TASK PROMPT: Among the entries below, find the line with "This screenshot has height=616, width=863." and the line with "the Site Name". Return exactly those lines and every line between them, but no pictures.

INPUT FOR THIS TASK:
######
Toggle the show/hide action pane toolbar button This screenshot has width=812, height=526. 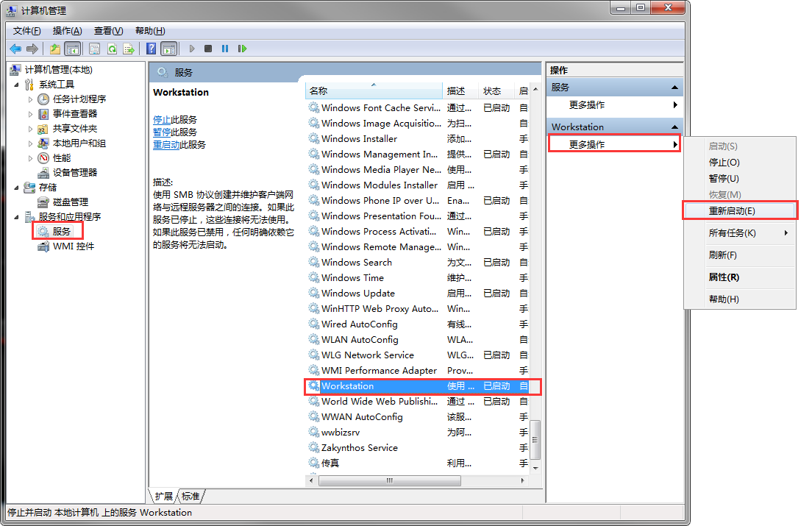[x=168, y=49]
######
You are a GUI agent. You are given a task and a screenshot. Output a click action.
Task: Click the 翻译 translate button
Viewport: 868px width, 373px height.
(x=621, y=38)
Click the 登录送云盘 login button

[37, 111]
######
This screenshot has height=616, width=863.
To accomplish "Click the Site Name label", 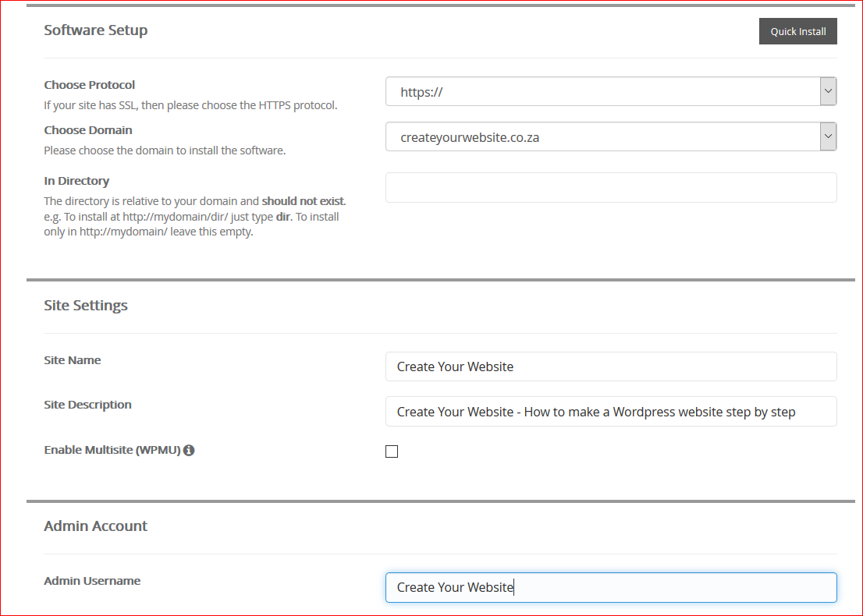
######
TASK RESULT:
This screenshot has height=616, width=863.
To accomplish "Click the Site Name label", 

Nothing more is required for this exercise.